-- START OF SELECTED PASSAGE --
Principal Shareholders and Control Persons as of June 29, 2012 | | Shareholder and Address | | Percentage of Fund Owned | Type of Ownership |
Balanced Income Fund - Class A Shares | | Randall & Sandra Yoakum c/o Strategic Income Management, LLC 720 Olive Way, Suite 1675 Seattle, WA 98101 | | 22.82% | Beneficial |
| | Gary & Roxanne Pokrzywinski c/o Strategic Income Management, LLC 720 Olive Way, Suite 1675 Seattle, WA 98101 | | 11.22% | Beneficial |
| | First Clearing FBO: Customers 2810 Market Street St. Louis, MO 63103 | | 7.85% | Record |
| | | | | |
Balanced Income Fund - Class C Shares | | First Clearing FBO: Customers 2810 Market Street St. Louis, MO 63103 | | 83.82% | Record |
| | | | | |
| | U.S. Bancorp Investments, Inc. FBO: Customers 60 Livingston Avenue St. Paul, MN 55107 | | 12.44% | Record |
| | | | | |
Equity Income Fund - Class A Shares | | Gary & Roxanne Pokrzywinski c/o Strategic Income Management, LLC 720 Olive Way, Suite 1675 Seattle, WA 98101 | | 16.73% | Beneficial |
| | | | | |
| | Randall & Sandra Yoakum c/o Strategic Income Management, LLC 720 Olive Way, Suite 1675 Seattle, WA 98101 | | 13.86% | Beneficial |
| | | | | |
| | First Clearing FBO: Customers 2810 Market Street St. Louis, MO 63103 | | 10.42% | Record |
| | | | | |
Equity Income Fund - Class C Shares | | First Clearing FBO: Customers 2810 Market Street St. Louis, MO 63103 | | 54.57% | Record |
Any shareholder that owns 25% or more of the outstanding shares of a Fund or a class of a Fund may be presumed to “control” (as that term is defined in the 1940 Act) the Fund or that class. Shareholders with a controlling interest could affect the outcome of proxy voting or the direction of management of a Fund.
AVAILABLE INFORMATION
AST is subject to the requirements of the Securities Exchange Act of 1934, as amended, and the 1940 Act, and in accordance therewith, files reports, proxy material and other information about each of the Funds with the SEC. These documents can be inspected and copied at the SEC’s Public Reference Room in Washington, D.C. (100 F Street, Washington, D.C. 20549 and at certain of the SEC’s regional offices (addresses below). Please call the SEC at 1-202-551-8090 for information relating to the operation of the Public Reference Room. Reports and other information about a Fund are also available on the EDGAR database on the SEC’s Internet site located at http://www.sec.gov. Alternatively, copies of this information may be obtained, upon payment of a duplicating fee, by electronic request to the following e-mail address: publicinfo@sec.gov, or by writing the Public Reference Section of the SEC, Washington, D.C. 20549-1520.
-- END OF SELECTED PASSAGE --
-- START OF SUPPLIED RECORDS --
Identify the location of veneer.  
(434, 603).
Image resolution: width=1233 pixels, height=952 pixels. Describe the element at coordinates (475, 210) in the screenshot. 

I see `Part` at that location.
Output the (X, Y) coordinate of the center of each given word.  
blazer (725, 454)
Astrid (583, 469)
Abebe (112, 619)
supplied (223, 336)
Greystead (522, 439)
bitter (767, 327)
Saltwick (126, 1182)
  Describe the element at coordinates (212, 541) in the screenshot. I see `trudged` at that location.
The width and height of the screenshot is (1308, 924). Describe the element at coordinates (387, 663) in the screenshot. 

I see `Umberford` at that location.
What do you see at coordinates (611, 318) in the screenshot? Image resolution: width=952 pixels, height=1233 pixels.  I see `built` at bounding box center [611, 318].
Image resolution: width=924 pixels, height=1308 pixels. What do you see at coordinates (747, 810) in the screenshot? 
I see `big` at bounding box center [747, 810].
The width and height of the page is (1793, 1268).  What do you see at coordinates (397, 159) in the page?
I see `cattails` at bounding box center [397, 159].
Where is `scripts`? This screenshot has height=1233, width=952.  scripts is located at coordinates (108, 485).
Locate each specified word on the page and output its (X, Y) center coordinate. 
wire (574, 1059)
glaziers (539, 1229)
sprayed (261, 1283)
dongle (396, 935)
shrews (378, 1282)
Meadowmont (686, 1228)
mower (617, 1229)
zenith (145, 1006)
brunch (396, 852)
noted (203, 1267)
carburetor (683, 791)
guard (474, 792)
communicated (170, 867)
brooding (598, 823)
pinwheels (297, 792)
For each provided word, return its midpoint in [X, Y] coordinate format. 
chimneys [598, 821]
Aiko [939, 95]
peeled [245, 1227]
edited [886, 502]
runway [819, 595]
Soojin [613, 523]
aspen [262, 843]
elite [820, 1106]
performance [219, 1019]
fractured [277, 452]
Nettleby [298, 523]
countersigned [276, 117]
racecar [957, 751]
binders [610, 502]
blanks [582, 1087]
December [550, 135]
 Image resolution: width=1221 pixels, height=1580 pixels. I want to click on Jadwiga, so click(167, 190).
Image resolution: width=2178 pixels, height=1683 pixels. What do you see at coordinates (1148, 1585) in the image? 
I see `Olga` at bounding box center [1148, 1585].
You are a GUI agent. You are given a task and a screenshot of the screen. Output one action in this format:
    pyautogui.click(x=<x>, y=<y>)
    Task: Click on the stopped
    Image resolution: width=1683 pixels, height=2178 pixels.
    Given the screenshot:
-- END OF SUPPLIED RECORDS --
PROBLEMS AND TASKS:
A: According to the ownership disclosure, what percentage of the Balanced Income Fund Class C Shares does First Clearing hold of record?
B: Quote the rows word for word, from the first row through the line containing "Abebe (112, 619)".

ANSWER LIST:
A: 83.82%

B:
Identify the location of veneer.  
(434, 603).
Image resolution: width=1233 pixels, height=952 pixels. Describe the element at coordinates (475, 210) in the screenshot. 

I see `Part` at that location.
Output the (X, Y) coordinate of the center of each given word.  
blazer (725, 454)
Astrid (583, 469)
Abebe (112, 619)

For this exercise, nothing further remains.